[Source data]

......

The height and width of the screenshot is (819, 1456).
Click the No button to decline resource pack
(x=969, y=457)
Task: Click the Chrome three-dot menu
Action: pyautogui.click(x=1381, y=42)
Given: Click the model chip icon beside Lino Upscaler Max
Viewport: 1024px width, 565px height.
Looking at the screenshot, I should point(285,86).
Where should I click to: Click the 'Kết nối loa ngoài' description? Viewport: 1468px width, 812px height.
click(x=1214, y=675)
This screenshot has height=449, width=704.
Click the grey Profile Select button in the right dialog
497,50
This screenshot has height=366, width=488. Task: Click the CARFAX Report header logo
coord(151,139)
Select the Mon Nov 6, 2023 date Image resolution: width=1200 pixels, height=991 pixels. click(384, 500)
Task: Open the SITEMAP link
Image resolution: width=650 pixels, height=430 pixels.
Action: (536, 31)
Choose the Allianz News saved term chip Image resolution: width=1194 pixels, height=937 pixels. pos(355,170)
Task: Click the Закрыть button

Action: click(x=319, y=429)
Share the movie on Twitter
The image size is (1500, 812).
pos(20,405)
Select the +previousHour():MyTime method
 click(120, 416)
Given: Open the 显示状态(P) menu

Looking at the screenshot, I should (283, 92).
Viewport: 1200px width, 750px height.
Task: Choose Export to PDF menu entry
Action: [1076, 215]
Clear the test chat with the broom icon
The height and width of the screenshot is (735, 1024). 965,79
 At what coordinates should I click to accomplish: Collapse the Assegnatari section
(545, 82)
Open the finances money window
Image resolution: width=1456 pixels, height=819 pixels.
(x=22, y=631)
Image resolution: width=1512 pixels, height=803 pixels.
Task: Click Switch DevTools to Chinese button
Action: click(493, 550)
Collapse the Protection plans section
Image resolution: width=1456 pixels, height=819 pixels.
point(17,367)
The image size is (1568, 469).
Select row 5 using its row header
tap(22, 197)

......

● **PROBLEM REQUIREMENTS**
Copy every line of the entries above word for word, changing no character.

● **RESPONSE TO THIS TASK**
The height and width of the screenshot is (819, 1456).
Click the No button to decline resource pack
(x=969, y=457)
Task: Click the Chrome three-dot menu
Action: pyautogui.click(x=1381, y=42)
Given: Click the model chip icon beside Lino Upscaler Max
Viewport: 1024px width, 565px height.
Looking at the screenshot, I should point(285,86).
Where should I click to: Click the 'Kết nối loa ngoài' description? Viewport: 1468px width, 812px height.
click(x=1214, y=675)
This screenshot has height=449, width=704.
Click the grey Profile Select button in the right dialog
497,50
This screenshot has height=366, width=488. Task: Click the CARFAX Report header logo
coord(151,139)
Select the Mon Nov 6, 2023 date Image resolution: width=1200 pixels, height=991 pixels. click(384, 500)
Task: Open the SITEMAP link
Image resolution: width=650 pixels, height=430 pixels.
Action: (536, 31)
Choose the Allianz News saved term chip Image resolution: width=1194 pixels, height=937 pixels. pos(355,170)
Task: Click the Закрыть button

Action: click(x=319, y=429)
Share the movie on Twitter
The image size is (1500, 812).
pos(20,405)
Select the +previousHour():MyTime method
 click(120, 416)
Given: Open the 显示状态(P) menu

Looking at the screenshot, I should (283, 92).
Viewport: 1200px width, 750px height.
Task: Choose Export to PDF menu entry
Action: [1076, 215]
Clear the test chat with the broom icon
The height and width of the screenshot is (735, 1024). 965,79
 At what coordinates should I click to accomplish: Collapse the Assegnatari section
(545, 82)
Open the finances money window
Image resolution: width=1456 pixels, height=819 pixels.
(x=22, y=631)
Image resolution: width=1512 pixels, height=803 pixels.
Task: Click Switch DevTools to Chinese button
Action: click(493, 550)
Collapse the Protection plans section
Image resolution: width=1456 pixels, height=819 pixels.
point(17,367)
The image size is (1568, 469).
Select row 5 using its row header
tap(22, 197)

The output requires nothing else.